SHEPD incurs the cost of the network and generation; Ofgem allows it to be passed through
via AAHDEC scheme with is recovered by NGET from all Electricity Suppliers (this sits entirely
outside of the TNUoS charging arrangements). If additional costs (e.g. for balancing) were
likely to be efficiently incurred these should also be considered as part the periodic review of
AAHEDC, likewise any benefits could be returned to GB end consumers. If Ofgem did not
allow the costs separately in the SHEPD licence then this would be a loss for SHEPD as
AAHDEC is netted of the revenue they are allowed to collect from their network users.
With regards to the costs of balancing the system we believe that:



Q37
the costs should be transparent;
there needs to be a mechanism to ensure that the NETSO’s performance against its incentive
scheme is not adversely impacted by poor Shetland SO performance in managing balancing costs
(i.e. they are excluded from the BSIS target); and
we see no reason why the Shetland SO should not be exposed to some form of incentive from day
one (even if it is relatively weak in terms of sharing factors and caps and collars). There should
not be a situation where they don’t care what the costs are as they just get passed through to GB
consumers.
A 100% pass through of all costs incurred gives no incentive to the Shetland system operator
to manage the costs efficiently. While we recognise that the costs of operating the system
on Shetland may be uncertain in the first few years we feel that there should be some level
of incentive on the system operator. It should be possible to estimate the likely cost range
and if necessary make use of regular reviews / reopeners to adjust targets in light of early
experience. Sharing factors could be set at a low level to provide an incentive without an
excessive risk, caps and floors can also be used to further manage exposure.

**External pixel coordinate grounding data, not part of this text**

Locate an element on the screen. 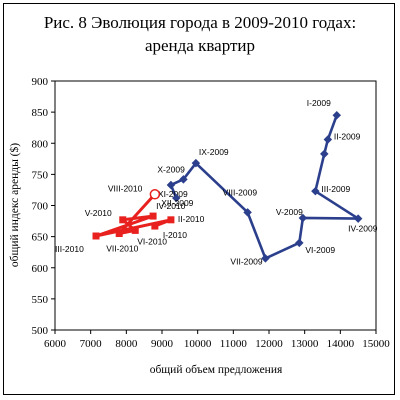 The width and height of the screenshot is (400, 400). y-tick-label: 750 is located at coordinates (40, 175).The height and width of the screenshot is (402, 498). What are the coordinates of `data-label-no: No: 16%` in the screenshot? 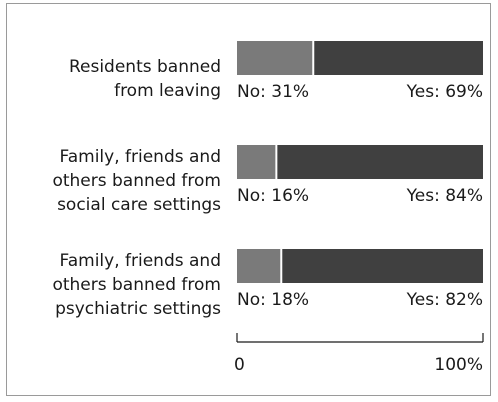 It's located at (273, 196). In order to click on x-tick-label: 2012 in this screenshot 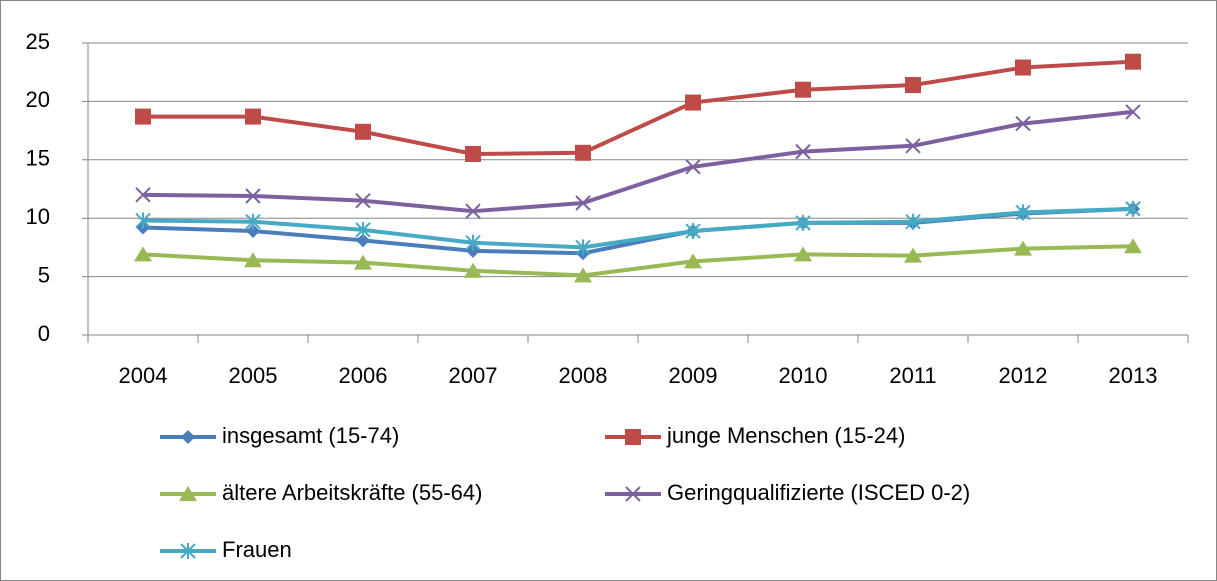, I will do `click(1024, 376)`.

The implications of this consultation document and DECC’s ‘Support for non-domestic
electricity consumers on Shetland’ suggests that the increased cost of electricity on Shetland
would be recovered by National Grid via TNUoS. As noted above, the current AAHEDC
scheme sits outside of the TNUoS arrangements and we see no reason why these
arrangements could not be extended to cover the costs of balancing the Shetland power
system.
However if TNUoS is to be used then the key issues we believe are transparency of the costs
involved and accurate forecasts of the costs involved so that further uncertainty over
charges is not created for our customers. The increased distribution network costs on
Shetland should be readily forecastable so that accurate figures can be provided to NGET for
incorporation in TNUoS. If the costs of balancing the Shetland power system are also to be
recovered via TNUoS then, based on SHEPD’s views in the Consultation, there is likely to be
considerable uncertainty over this cost. Through its price control NGET is financially exposed
to any inaccuracies in its forecasts of demand and of various other components in the price
control. It is not appropriate to further expose NGET based on the cost estimates and
performance of a third party over which we have no control or influence. NGET should not
therefore bear the financing costs of any mismatch between the actual and the forecast
costs of subsidising the Shetland power system. Such costs should sit with the party best able
to manage them – SHEPD and the Shetland system operator.